>> Begin

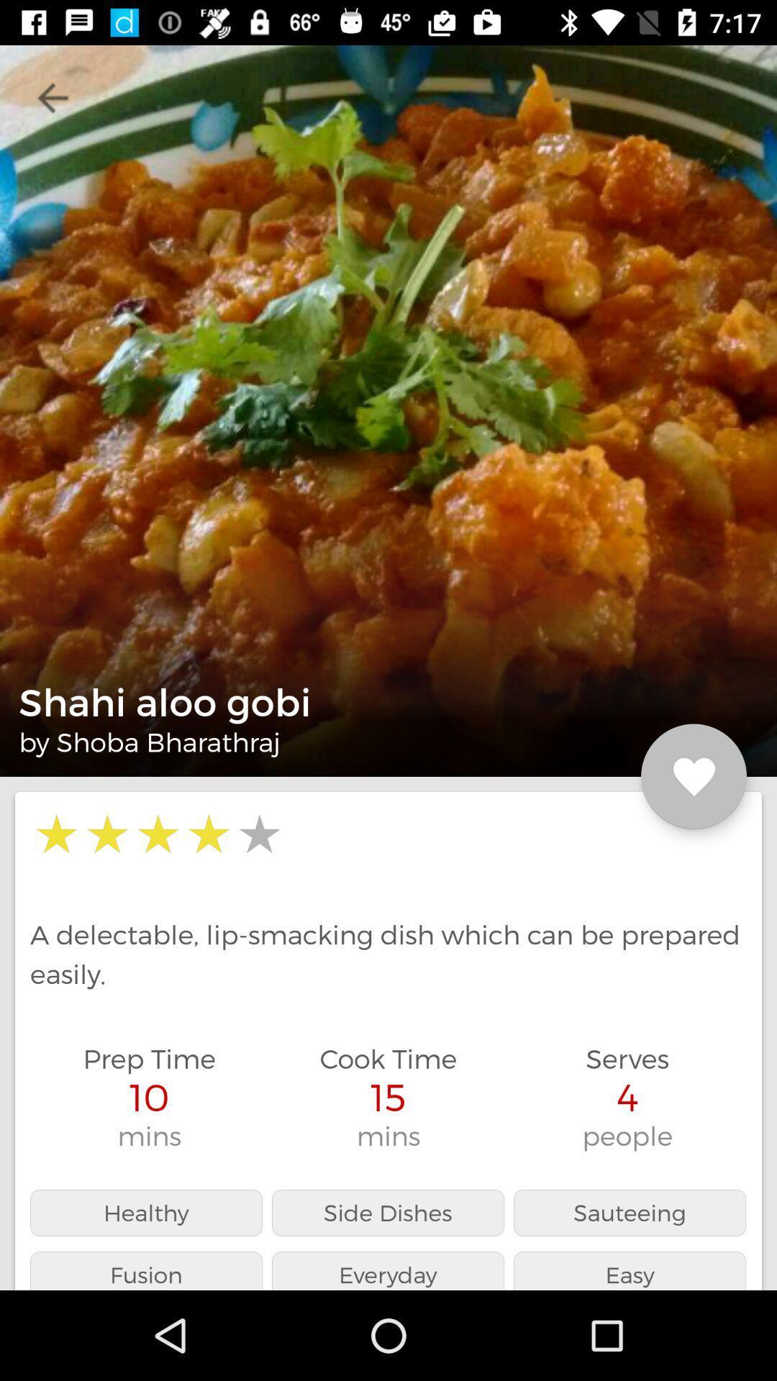  Describe the element at coordinates (693, 776) in the screenshot. I see `item above the a delectable lip icon` at that location.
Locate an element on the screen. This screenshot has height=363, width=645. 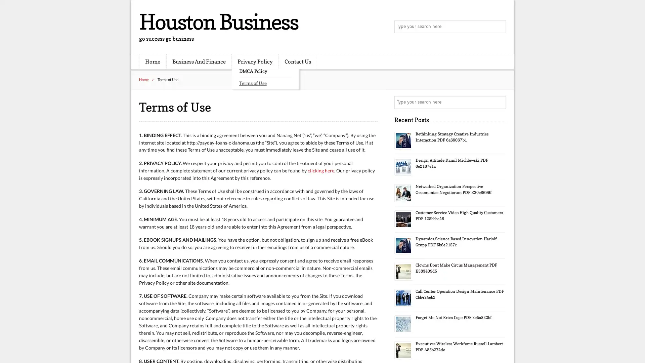
Search is located at coordinates (499, 102).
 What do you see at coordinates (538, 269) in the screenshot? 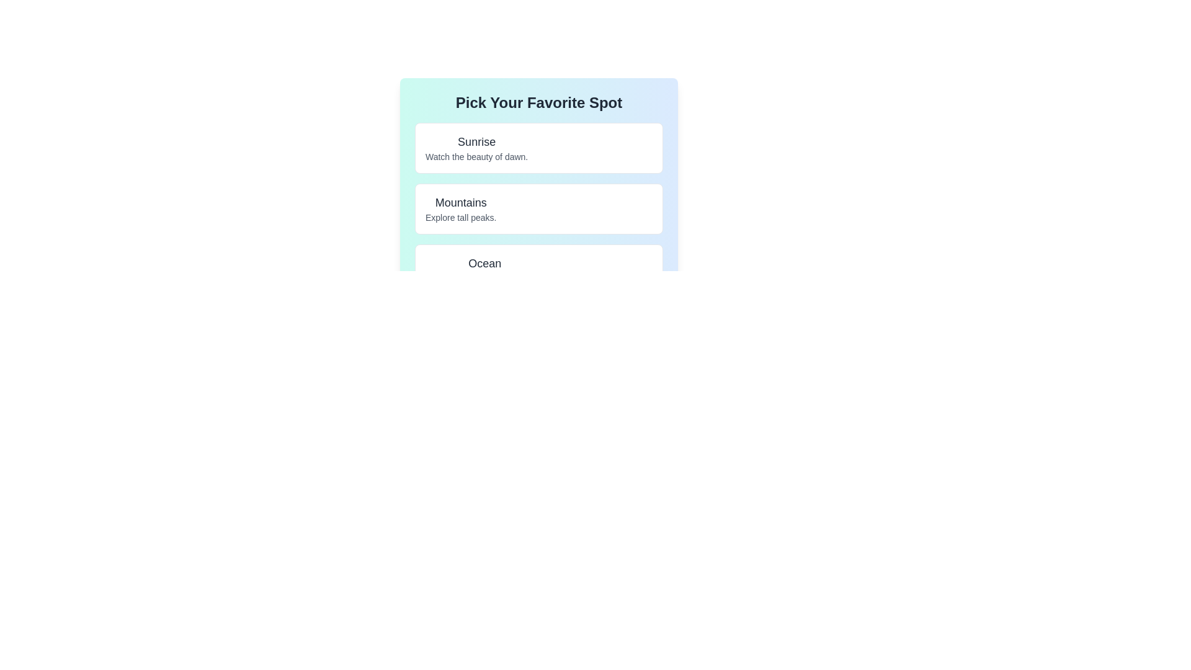
I see `the informational card related to 'Ocean', which is the third element in the vertical list titled 'Pick Your Favorite Spot'` at bounding box center [538, 269].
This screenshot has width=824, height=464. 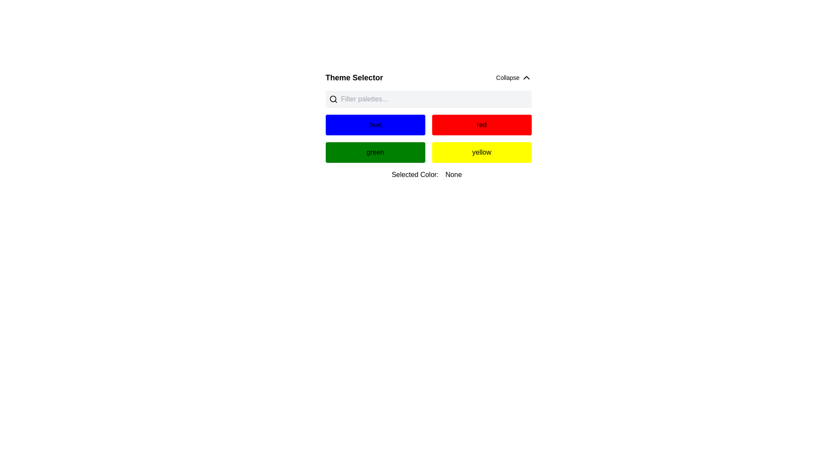 What do you see at coordinates (526, 78) in the screenshot?
I see `the expandable/collapsible icon located to the right of the 'Collapse' text in the header area` at bounding box center [526, 78].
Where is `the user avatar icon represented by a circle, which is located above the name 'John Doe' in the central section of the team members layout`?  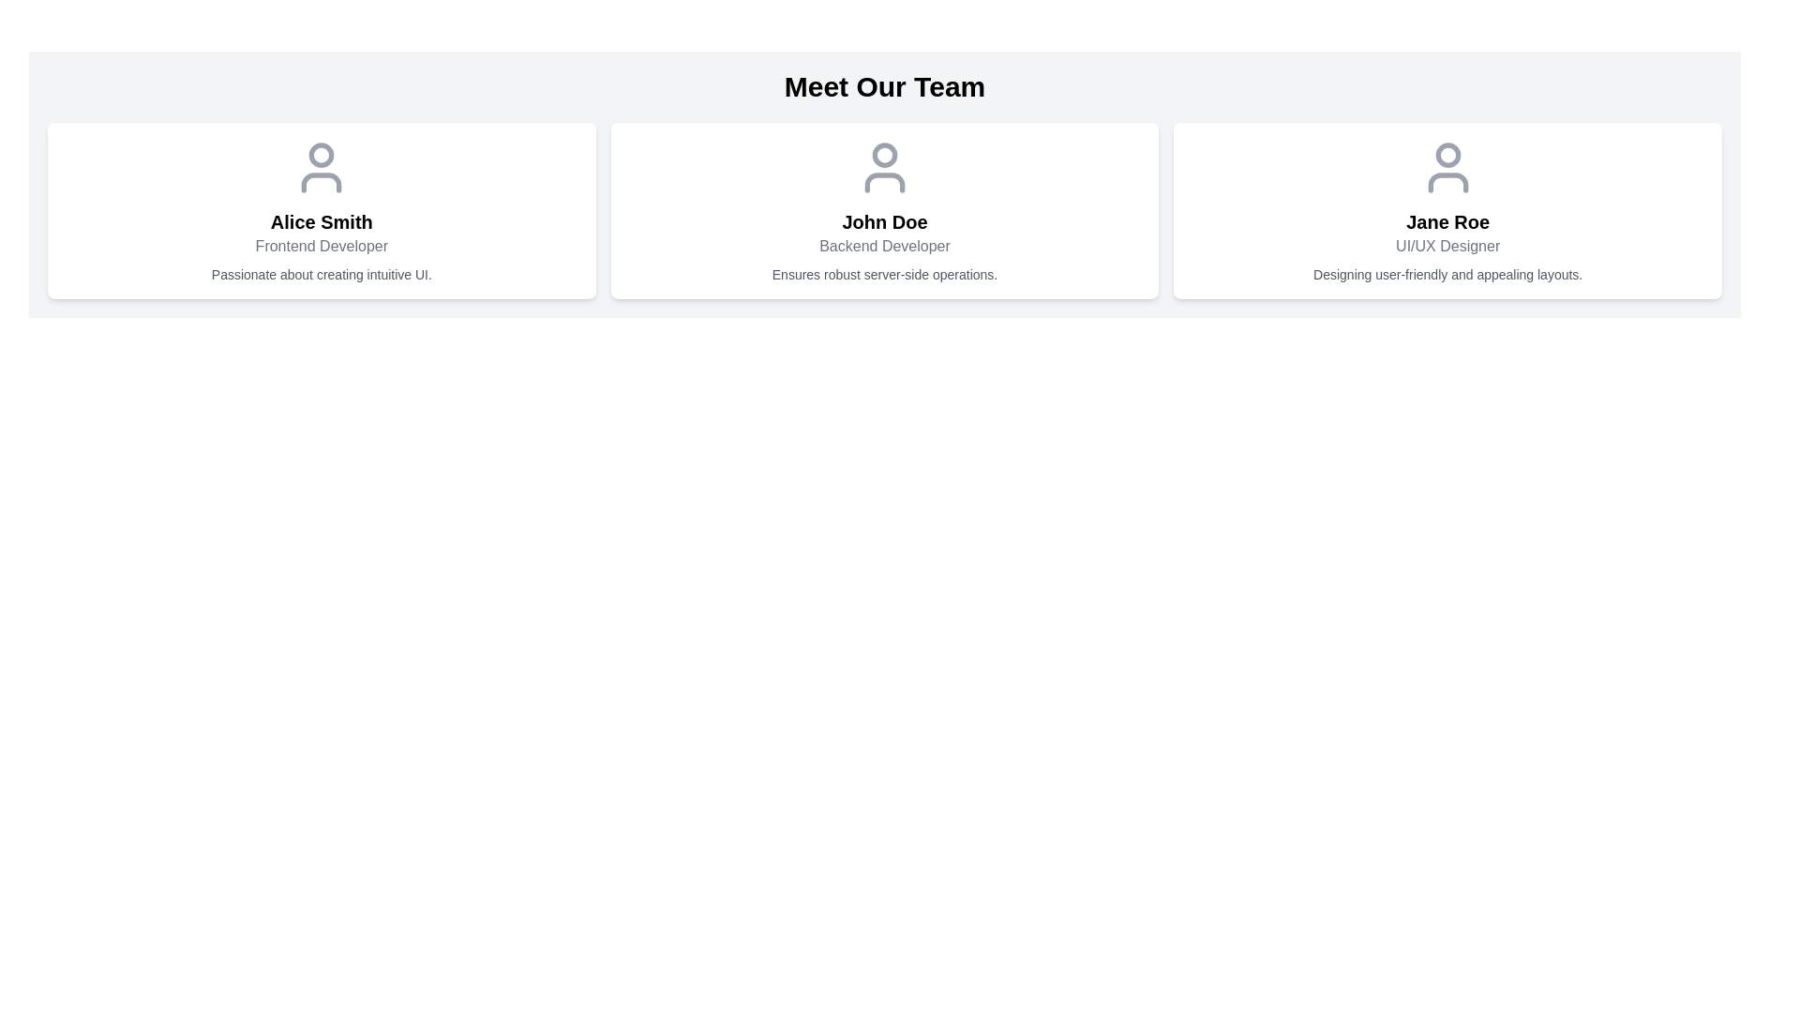
the user avatar icon represented by a circle, which is located above the name 'John Doe' in the central section of the team members layout is located at coordinates (884, 154).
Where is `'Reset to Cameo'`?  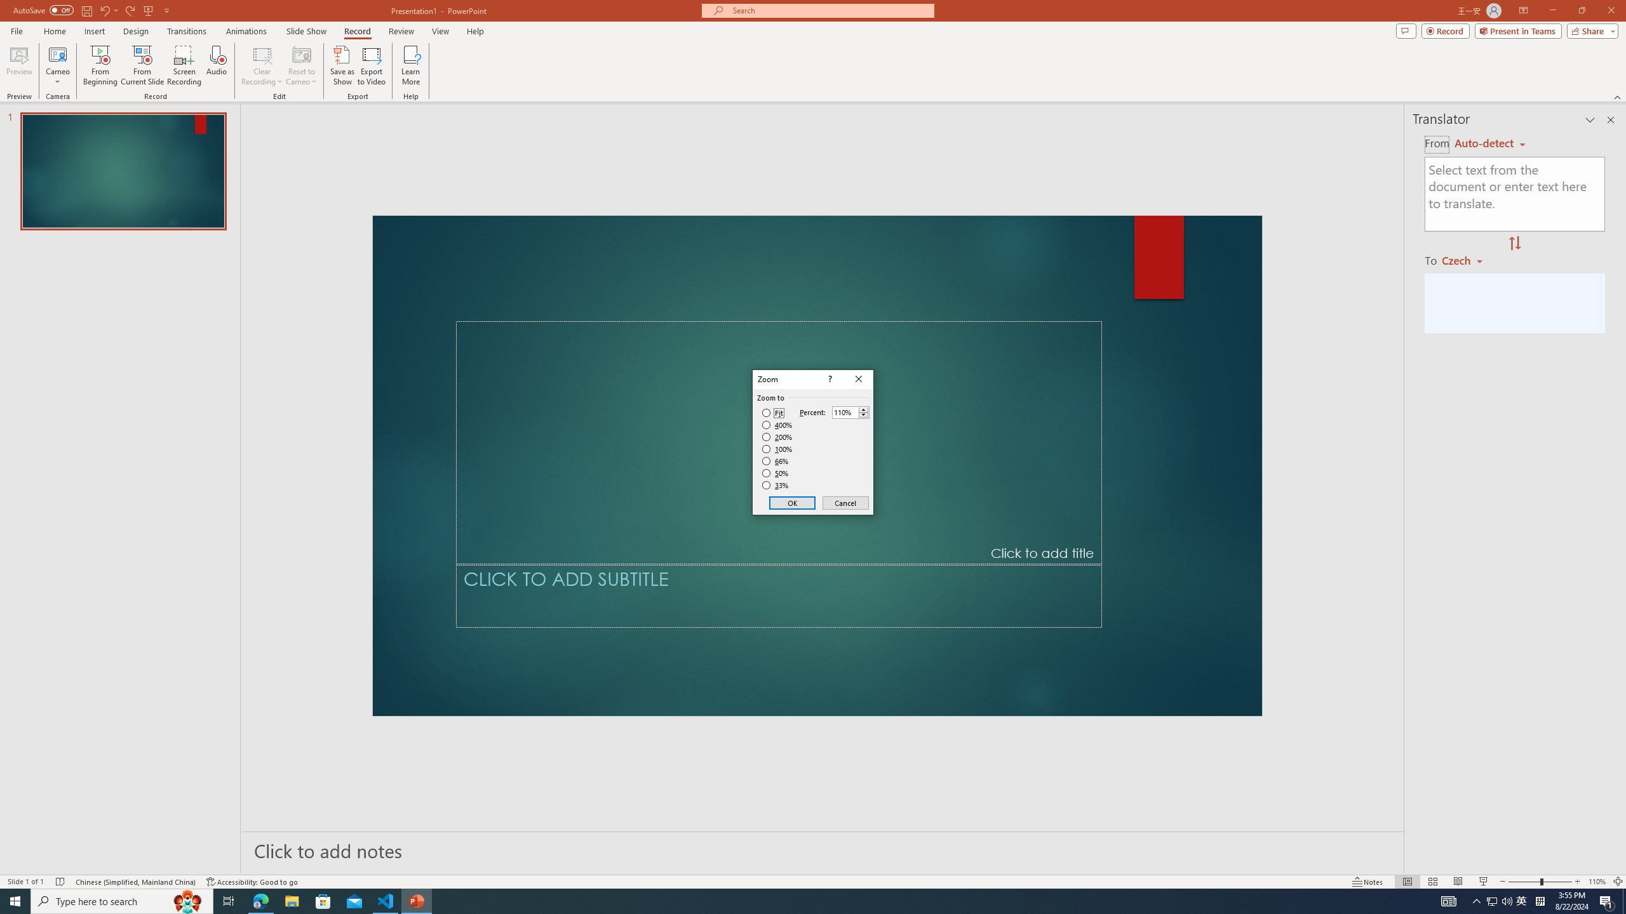
'Reset to Cameo' is located at coordinates (300, 65).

>> End

▸ STATED EXERCISE: Render the lines above as a JSON list of strings, one string per line and with blank lines omitted. Start at the first line and continue up to and including the line that contains "center [538, 269].". Leave the pictures out of the answer.

▸ OUTPUT:
[
  "  Describe the element at coordinates (693, 776) in the screenshot. I see `item above the a delectable lip icon` at that location.",
  "Locate an element on the screen. This screenshot has height=363, width=645. ",
  "Search is located at coordinates (499, 102).",
  " What do you see at coordinates (538, 269) in the screenshot? ",
  "I see `the informational card related to 'Ocean', which is the third element in the vertical list titled 'Pick Your Favorite Spot'` at bounding box center [538, 269]."
]